Wednesday, May 5, 2010

Elvis And His Colon

According to a Fox News exclusive published today, Elvis may not have died in 1977 from cardiac arrhythmia, as has been widely reported, but rather, according to Elvis’s attending physician, Dr. George “Nick” Nichopoulos, he possibly died from the effects of chronic constipation. According to the Fox News article,

“After he died we weren’t sure (of the exact cause of death) so I continued to do some research and I had some doctors call me from different places and different med schools that were doing research on constipation and different problems you can get into with it. I just want to get the story straight — it all made sense with the new research that was done,” the now retired Memphis M.D told Pop Tarts. “Dr. Nick” was by Presley’s side for the last twelve years of his life and tried to resuscitate him the day he died. He recently released the book “The King and Dr. Nick” about his time with The King, and his theory on the death that shocked America. “We didn’t realize until the autopsy that his constipation was as bad – we knew it was bad because it was hard for us to treat, but we didn’t realize what it had done," the doctor explains of Elvis’ condition. "We just assumed that the constipation was secondary to the meds that he was taking for his arthritic pain and for his insomnia.”
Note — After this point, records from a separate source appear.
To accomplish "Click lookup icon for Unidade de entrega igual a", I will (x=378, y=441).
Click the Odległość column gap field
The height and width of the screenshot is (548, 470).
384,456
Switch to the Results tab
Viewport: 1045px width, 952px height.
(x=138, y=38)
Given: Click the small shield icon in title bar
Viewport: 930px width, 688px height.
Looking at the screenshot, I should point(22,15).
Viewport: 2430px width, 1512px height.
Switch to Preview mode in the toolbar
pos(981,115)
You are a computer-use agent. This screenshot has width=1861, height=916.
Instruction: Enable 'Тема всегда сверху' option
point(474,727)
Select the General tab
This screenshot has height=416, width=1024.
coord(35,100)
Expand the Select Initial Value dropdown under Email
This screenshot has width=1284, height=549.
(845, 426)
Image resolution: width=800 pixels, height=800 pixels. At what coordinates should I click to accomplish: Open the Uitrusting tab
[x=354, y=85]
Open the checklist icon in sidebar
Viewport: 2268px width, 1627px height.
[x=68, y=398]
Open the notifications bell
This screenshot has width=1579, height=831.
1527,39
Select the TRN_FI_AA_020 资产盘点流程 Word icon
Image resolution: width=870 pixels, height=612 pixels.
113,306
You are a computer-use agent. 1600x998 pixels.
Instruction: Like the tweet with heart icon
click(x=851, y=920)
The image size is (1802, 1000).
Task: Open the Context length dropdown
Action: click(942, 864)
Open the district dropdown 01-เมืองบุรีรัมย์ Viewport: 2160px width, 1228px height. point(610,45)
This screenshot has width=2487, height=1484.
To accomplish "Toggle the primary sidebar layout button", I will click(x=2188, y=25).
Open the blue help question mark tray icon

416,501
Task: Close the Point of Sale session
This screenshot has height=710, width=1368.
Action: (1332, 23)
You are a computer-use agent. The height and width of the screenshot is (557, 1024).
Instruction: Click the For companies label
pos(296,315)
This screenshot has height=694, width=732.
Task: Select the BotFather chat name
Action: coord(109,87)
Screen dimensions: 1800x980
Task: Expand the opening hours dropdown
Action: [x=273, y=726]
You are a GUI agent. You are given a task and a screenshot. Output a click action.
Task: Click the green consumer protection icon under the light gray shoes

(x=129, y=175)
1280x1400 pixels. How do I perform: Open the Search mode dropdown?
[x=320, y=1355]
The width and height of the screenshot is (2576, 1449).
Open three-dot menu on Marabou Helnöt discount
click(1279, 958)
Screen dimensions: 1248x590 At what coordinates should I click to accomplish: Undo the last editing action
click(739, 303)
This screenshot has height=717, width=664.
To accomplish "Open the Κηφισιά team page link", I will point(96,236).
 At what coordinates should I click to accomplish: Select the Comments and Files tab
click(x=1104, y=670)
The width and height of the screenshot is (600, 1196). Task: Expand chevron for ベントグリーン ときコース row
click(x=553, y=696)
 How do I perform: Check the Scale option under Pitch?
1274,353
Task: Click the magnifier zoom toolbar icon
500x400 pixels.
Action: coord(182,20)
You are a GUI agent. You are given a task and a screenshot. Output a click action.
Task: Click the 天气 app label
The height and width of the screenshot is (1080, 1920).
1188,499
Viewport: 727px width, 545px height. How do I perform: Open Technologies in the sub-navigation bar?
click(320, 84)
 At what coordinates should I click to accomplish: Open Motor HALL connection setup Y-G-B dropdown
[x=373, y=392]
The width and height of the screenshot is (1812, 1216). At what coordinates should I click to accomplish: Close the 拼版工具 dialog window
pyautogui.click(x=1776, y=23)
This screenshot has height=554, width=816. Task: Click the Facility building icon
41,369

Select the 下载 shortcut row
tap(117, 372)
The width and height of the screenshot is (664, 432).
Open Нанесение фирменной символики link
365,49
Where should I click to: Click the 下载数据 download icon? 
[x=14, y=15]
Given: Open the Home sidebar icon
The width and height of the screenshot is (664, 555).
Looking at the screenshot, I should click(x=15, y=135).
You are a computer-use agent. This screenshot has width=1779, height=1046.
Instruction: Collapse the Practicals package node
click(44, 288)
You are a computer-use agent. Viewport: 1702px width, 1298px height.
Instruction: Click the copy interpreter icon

Astonishingly, according to Dr. Nichopoulous, the autopsy revealed that Elvis’s colon was 5 to 6 inches in diameter (in contrast to the normal width of 2-3 inches) and instead of being the standard 4 to 5 feet long, his colon was 8-9 feet long.

“The constipation upset him quite a bit because Elvis thought that he could handle almost anything, he thought he was really a man’s man and he wasn’t going to let something like this . . . he thought that this was a sign of weakness and he wasn’t going to be weak,” Nichopoulos said. “And it’s not the kind of thing you table talk. Back in the ‘60s and ‘70s you didn’t talk about constipation much, you didn’t hear people complaining about it, or saying what they did or how much trouble they had with it.”

Actually, the issue of Elvis’s dietary and bathroom habits was explored about twenty years by the enormously unpopular (at least to Elvis fans) Albert Goldman, in his book, Elvis: The Last 24 Hours (1990). Goldman discussed in detail how drug intake would have led to chronic constipation. The full Fox News article is available here.